There are some things you can do to help manage the effects of flashbacks.
During a flashback
Flashbacks can be very frightening. Everyone is different but these are some techniques you could try for managing them:
- Tell yourself you're having a flashback. This isn't happening now. It's in the past.
- Tell yourself that you're OK. You are strong. You are a survivor.
- Focus on the present. Look for differences between then and now.
- Ground yourself.
- Do what makes you feel safe. This might be curling up in bed, wrapping yourself in a blanket or, if in public, finding somewhere private like a bathroom.
- Breathe slowly and deeply. Put your hand on your stomach and breathe in, expanding your stomach so your hand rises. Watch the video below to help slow down your breathing.
After a flashback
Be proud of yourself that you got through it and give yourself a break. Do something relaxing or that you enjoy. Listen to music, eat some chocolate, have a hot shower or a cup of tea.
Talk to someone. Tell them about your flashbacks and how you cope so they can help you. Maybe you like to be alone after flashbacks or maybe you like to be around others. They can also help ground you in future if you have a flashback when you're with them.

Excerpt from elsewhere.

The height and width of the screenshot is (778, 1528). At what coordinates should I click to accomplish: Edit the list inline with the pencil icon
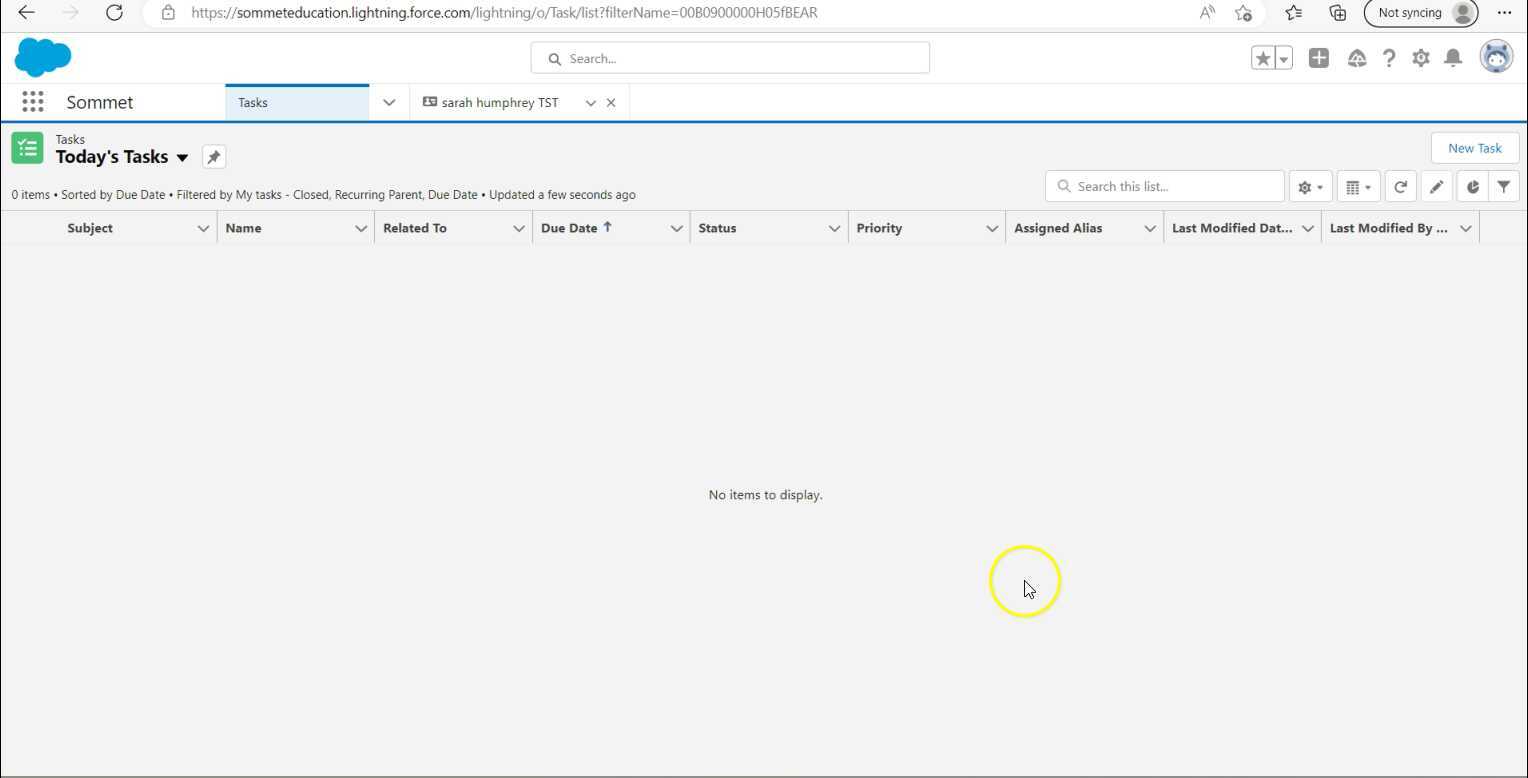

Process your flashback. If you feel up to it you can write about your flashback. This can help you get it out of your mind.
Some triggers might be 'obvious', like hearing about someone else's experience of sexual violence or being in the place it happened. Others might be less easy to predict, such as a smell.
If you can identify some of the things that trigger your flashbacks, it can help you prepare. For example, you could make sure you have someone who knows about your flashbacks with you for support, or practise grounding techniques in advance.
Though it might sound like a good idea to avoid your triggers, that's not necessarily always helpful. It might actually increase your anxiety levels and stop you from doing things you enjoy.